As Kris prepares for the challenge of performing his first solo with a large orchestra at the Walt Disney Concert Hall in Los Angeles, Horace tells him how he overcame all the obstacles that a black man born in the American South had to face in the years of racial segregation in order to become a successful small businessman in Los Angeles.
Beautifully photographed, the short film serves to put into perspective the racist history of the United States in contrast with a present where black people are increasingly positioning themselves in spaces historically occupied by whites, including that of the protagonist of the night in the most prestigious concert hall in America.
Directed by academy award-winning filmmaker Skye Fitzgerald (Lifeboat), this social documentary brings to life one of the most disastrous humanitarian crises on the planet: the famine in Yemen.
Over the course of several months, Fitzgerald films the daily lives of two medical workers in health centers in Yemen: Doctor Aida Hussein Alsadeeq and nurse Mekkia Mahdi, both women, who face the most difficult conditions to try to save the lives - and lift the spirits - of thousands of children who are at risk of death by malnutrition.
This health documentary produced by MTV gains even more value as one of the few documentaries about the crisis that have managed to bring the issue to the highest media level at the most critical moments of the famine and in the midst of the Covid-19 pandemic.
This is the only Netflix short documentary nominated to win the statuette in the Best Documentary Short Film category at the 2021 Oscars.

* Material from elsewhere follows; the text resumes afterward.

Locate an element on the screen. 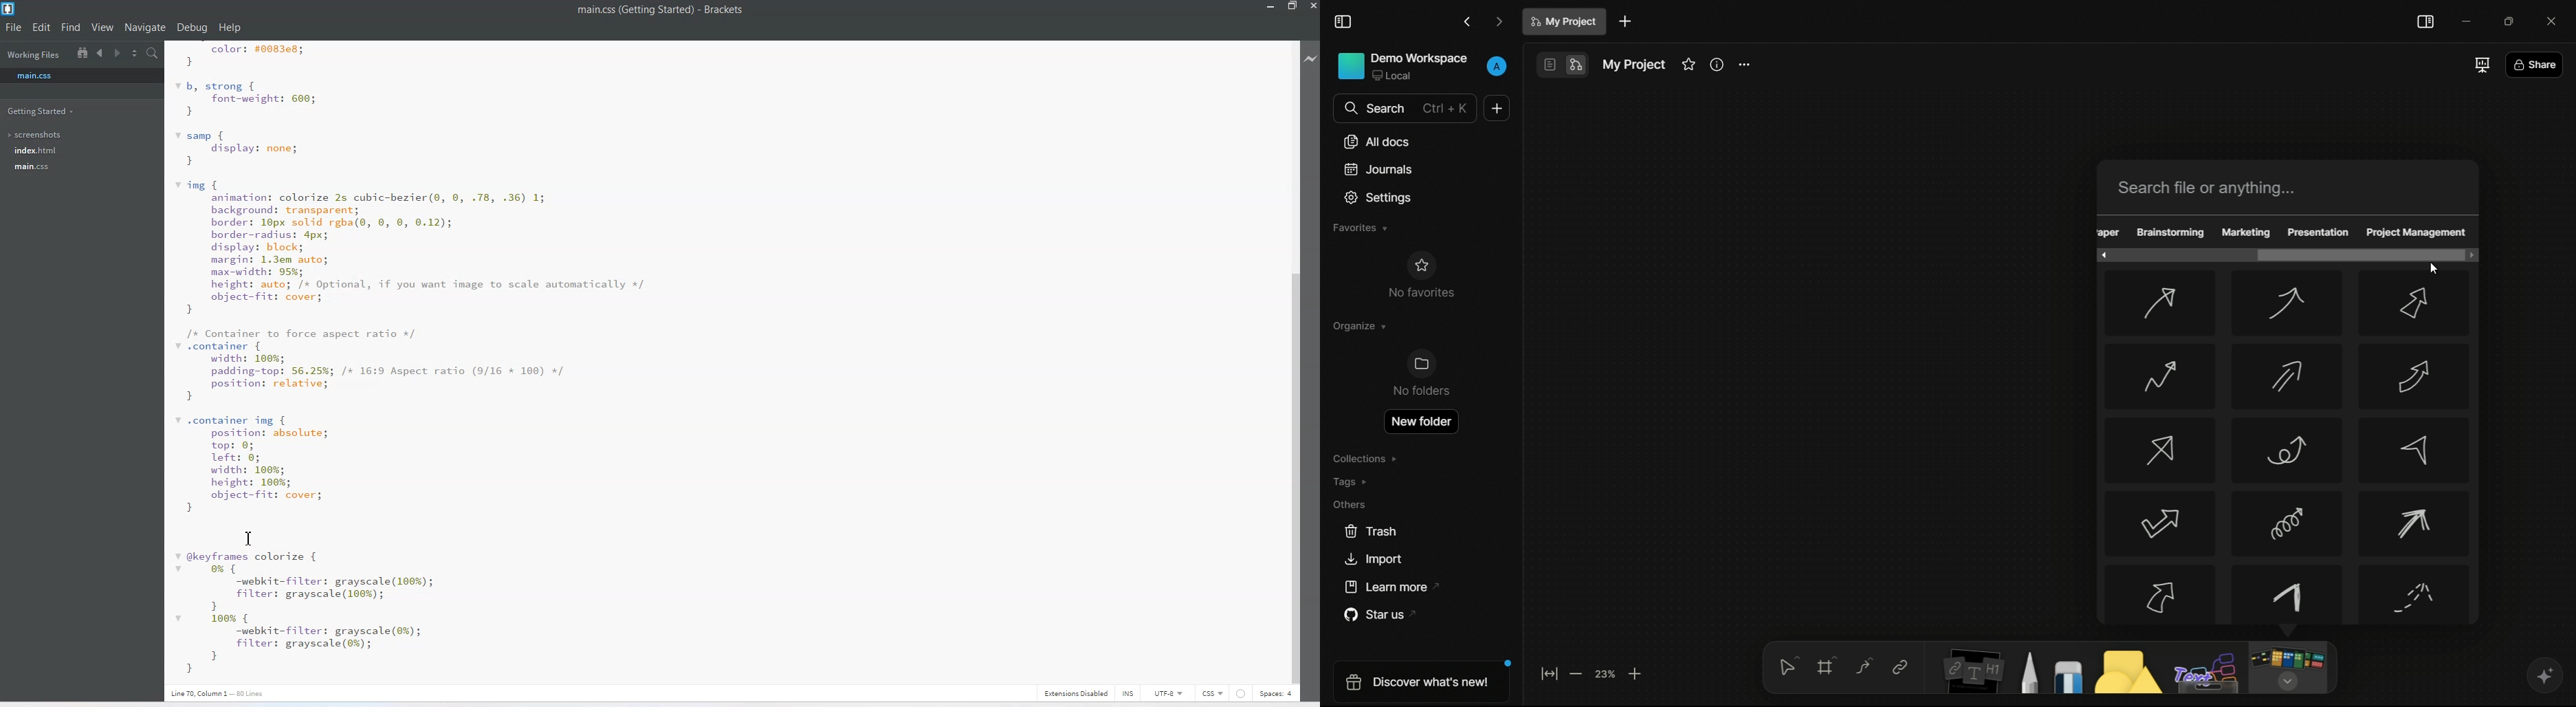  Navigate is located at coordinates (145, 28).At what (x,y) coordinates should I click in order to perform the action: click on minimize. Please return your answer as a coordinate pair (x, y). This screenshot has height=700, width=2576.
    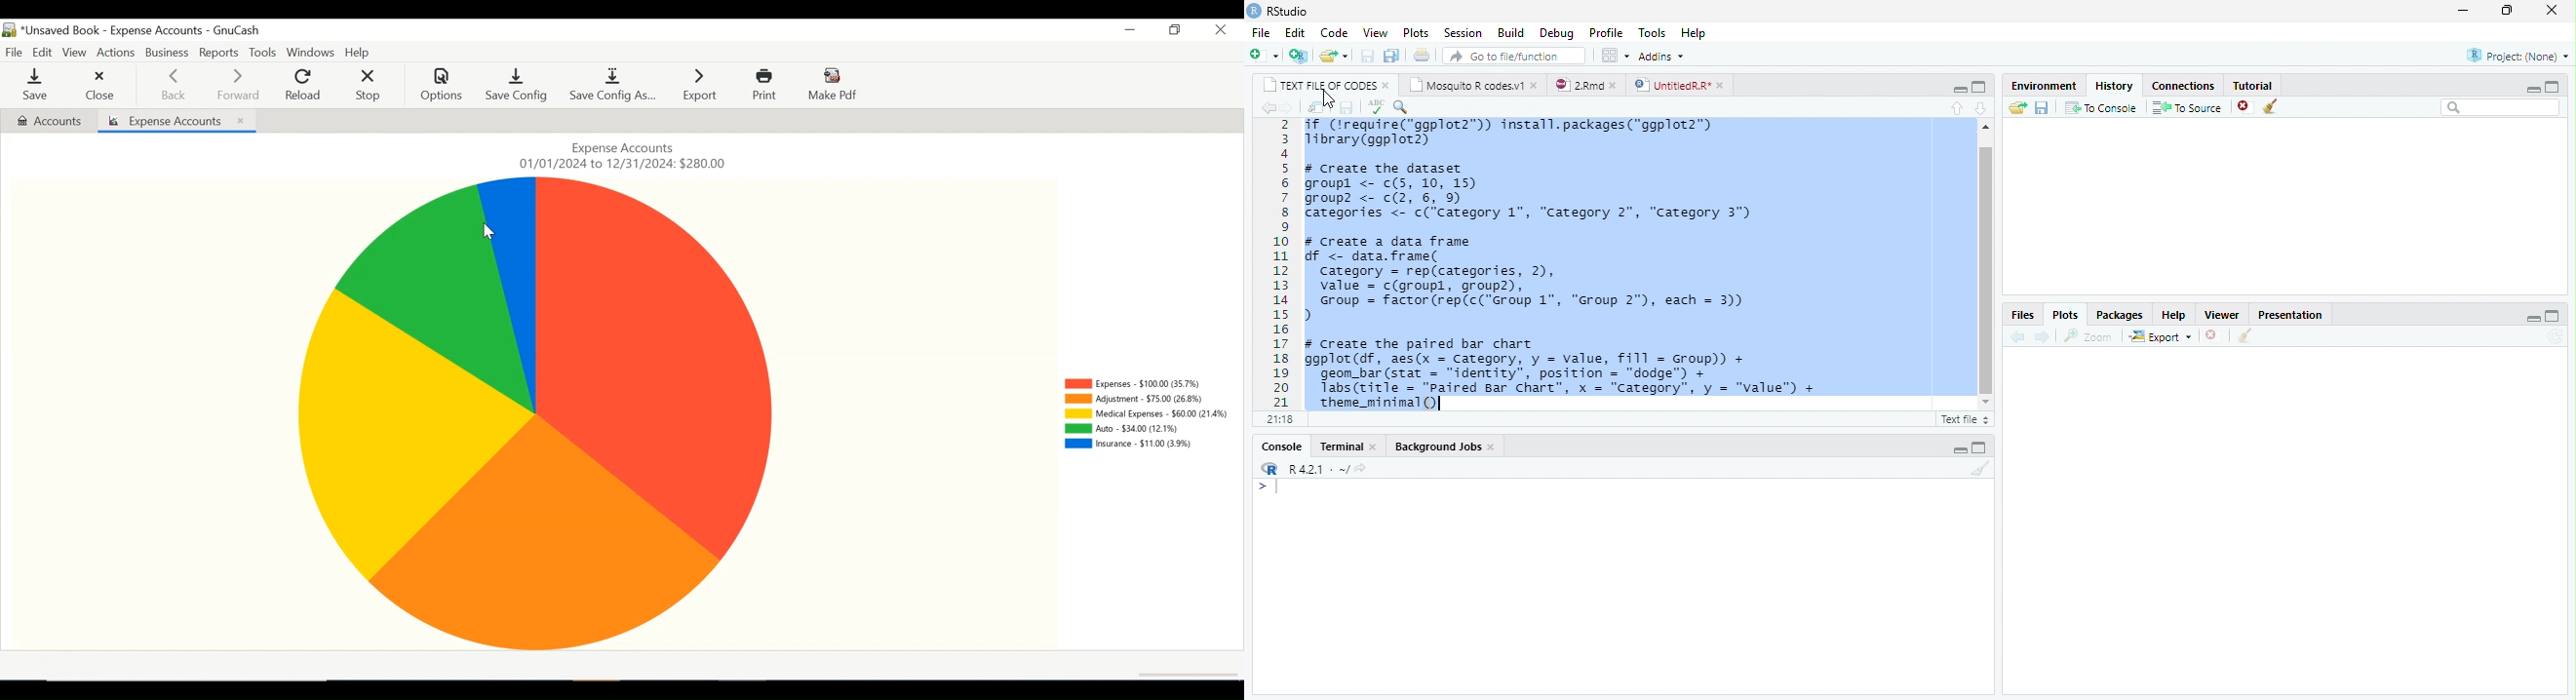
    Looking at the image, I should click on (2463, 10).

The film uses various aesthetics, from re-enactment to experimental filmmaking techniques, to illustrate the memories that Tybie O'Bard share with us about her best friend, Latasha Harlings.
Latasha Harlings was a fifteen-year-old African-American girl who was murdered in 1991 for allegedly stealing a less than two-dollar worth orange juice from a grocery store, an event that sparked the 1992 Los Angeles riots following the sentencing of her case.
O'Board reminisces from the moment she met Latasha as a child and revisits teenage memories of her neighborhood in which she describes a friendly young woman full of dreams.
The narrative is full of details and atmospheres that visual artist and filmmaker Sophia Nahli Allison evokes with a mix of archival footage, re-enacted scenes with a VHS look and experimental film footage.
The short film arrives at the Oscars just twenty years after Harlings' death, in the midst of a contemporary era marked by recent social protests following the death of African-American George Floid and the beginning of the trial of Derek Chauvin, the police officer accused of his murder.
This is undoubtedly the most dizzying film on the list. Journalist and filmmaker Anders Hammer gets into the center of the hurricane during the protests in Hong Kong against the implementation of a law that would allow Main Land China's security organizations to operate freely in Hong Kong territory.
The 35-minute-long documentary is loaded with footage recorded during the daily battles protesters have with security forces trying to contain the social outburst.
In what will undoubtedly be one of the most important documentaries on the relationship between Main Land China and the former British territory of Hong Kong, this short film produced by Field Of Vision, an organization that commissions and disseminates documentary content on political and social issues, brings to the Oscars a pivotal moment in the sovereign destiny of the millions of Hong Kongers who fear political retaliation from the Chinese dictatorship.